__Your tasks__.
(1) Please set down the passage on The Salamander word for word, starting at "The Salamander was the" and ending at "from Munsey's Magazine.".
(2) Resume the passage on The Salamander and the early flappers from its final sentence.

__Text excerpt__.
The salamander: “A girl of the present day in revolt - adventurous, eager, and unafraid” who “comes roving from somewhere out of the immense reaches of the nation, revolting against the commonplace of an inherited narrowness”. It was 1914 and Owen Johnson, a popular author later described by Time Magazine as "The F. Scott Fitzgerald of his generation", had written the smash hit of the year. It was a novel about young women who were rejecting their traditional upbringings and flocking to big cities for adventure.

In a time of unprecedented change they sought the new - new careers in emerging offices and department stores; the thrill of speed in automobiles and airplanes; the glow of electric lights and cinema screens; skyscrapers' dizzying heights; and underground music like ragtime and jazz. These young women rejected the old ideal of domesticity and they drank, danced, and flirted shockingly. Instead of sitting demurely at home waiting for suitors to express interest, they moved assertively from man to man in search of the best catch. By the beginning of the 1920s they would be known as flappers, but Johnson called them “salamanders”. Like the salamander of ancient myth, which could withstand fire, they seemed unscathed by the social conflagration of which they were the center.

The Salamander was the first novel to feature a flapper as a protagonist. It followed the life of the captivating New Yorker Dore Baxter as she pursued and was pursued by a variety of men before finally choosing to marry. “Wildly popular, the book was purported to have reached over ten million readers, predominantly young women under twenty-five”. A Broadway version, starring Ruth Findlay, opened in October 1914 and was so successful that a movie was planned, with Findlay again in the lead role. “With 360 scenes, 14 big stars, and a production budget of over $100,000, the film opened in January of 1916 to rave reviews: The Evening Journal called it ‘the classic of the year,’ Review labeled it ‘A great success,’ and Billboard acclaimed it ‘The hit of the year’” (Taylor, Sometimes Madness is Wisdom, p. 5). Below, a photo of Ruth Findlay in 1915 from Munsey's Magazine.

Actress Ruth Findlay, star of The Salamander.

The year that The Salamander was released Zelda Sayre, soon to be Fitzgerald, was a high school junior in Montgomery, Alabama. Already fiery and ambitious, she devoured novels, loved the cinema, and was known for her numerous romantic conquests. Zelda immediately identified with the film’s protagonist, who declared in one scene that  “I am in the world to do something unusual, extraordinary. I’m not like every other little woman… I adore precipies! It’s such fun to go dashing along the edges, leaning up against the wind that tries to throw you over” (Taylor, p. 5). Below, a photo of Zelda Sayre at age seventeen.

__Data shown__.

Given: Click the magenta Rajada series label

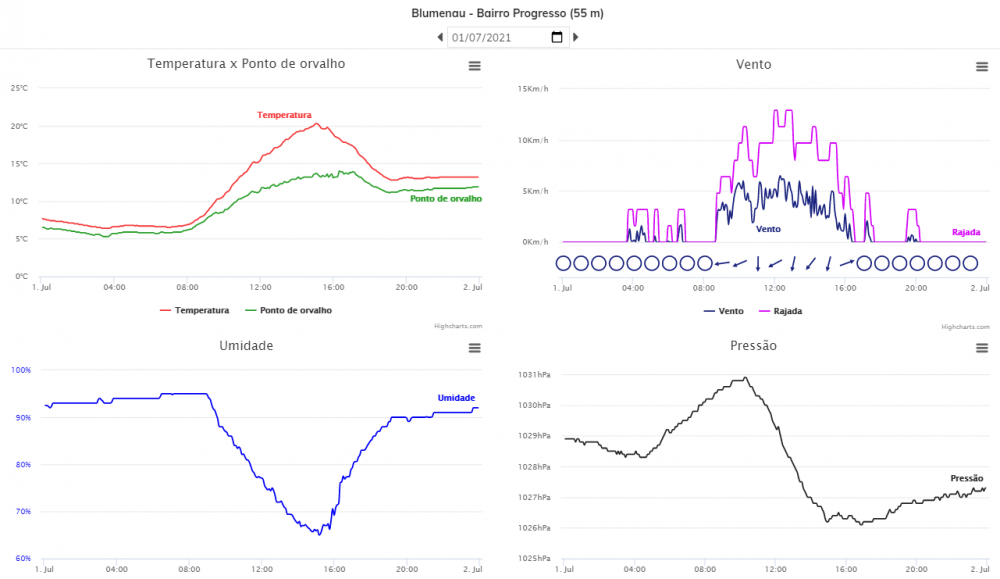Looking at the screenshot, I should click(965, 232).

__Results by task__.
(1)
The Salamander was the first novel to feature a flapper as a protagonist. It followed the life of the captivating New Yorker Dore Baxter as she pursued and was pursued by a variety of men before finally choosing to marry. “Wildly popular, the book was purported to have reached over ten million readers, predominantly young women under twenty-five”. A Broadway version, starring Ruth Findlay, opened in October 1914 and was so successful that a movie was planned, with Findlay again in the lead role. “With 360 scenes, 14 big stars, and a production budget of over $100,000, the film opened in January of 1916 to rave reviews: The Evening Journal called it ‘the classic of the year,’ Review labeled it ‘A great success,’ and Billboard acclaimed it ‘The hit of the year’” (Taylor, Sometimes Madness is Wisdom, p. 5). Below, a photo of Ruth Findlay in 1915 from Munsey's Magazine.

(2)
Zelda Sayre Fitzgerald age 17.

"Like other women from her generation unwilling to settle for boring lives, Zelda identified with the salamander’s desire to experiment and experience everything". Her romantic intrigues "mirrored Dore’s identically. And she would later draw on those experiences for a series of short stories about twenties’ flappers". Once she and her husband became famous, they even frequented The Jungle Club, one of the speakeasies depicted in the novel. The Salamander "permanently affected her attitude toward life" and became "the key to understanding [her] personality and ultimate downfall" (Taylor, p. 5).

Despite their freewheeling lifestyle, one of the key goals for any salamander was marriage. “Although Zelda intellectually accepted being dependent on a man for security, on an emotional level she resented it” (Taylor, p. 8). Her ambition extended beyond dating and partying to intellectual pursuits, and as the twenties wore on she became increasingly desperate to have her own artistic career.  She wrote short stories and a novel, painted, and trained in ballet. But Scott routinely quashed her literary ambitions. He was enraged when she wrote a novel based on their lives, even though he was mining her personality, experiences, and even diaries for literary material, basing characters in The Great Gatsby, This Side of Paradise, and Tender is the Night on his wife. It wasn’t the only problem in the Fitzgerald’s marriage, but the strain exacerbated Zelda’s mental illness and and contributed to her first breakdown in 1930.

Though Johnson’s book was a best-seller and predated Fitzgerald’s flappers by six years, he never received credit for the concept, and his books gradually fell out of the public consciousness. And while Zelda eventually saw herself as "an impediment", the opposite was true, as it was she who enabled her husband to write the defining literature of the Roaring Twenties. "In naming the 1920s the Jazz Age, and capturing its prevailing atmosphere of nervous stimulation in his writing, Fitzgerald was more alert than Johnson to the revolution taking place, and more precisely defined the era’s changing manners and morals. Fictionalizing Zelda as the prototypical salamander and flapper, Fitzgerald captured the decade’s youthful delirium full of “discovery and sensational exploits’” (Taylor, p 9). But Owen Johnson should be remembered as the author who understood and popularised, at its earliest stage, a profound shift in American culture, and who gave momentum to the dreams of a young woman from Alabama.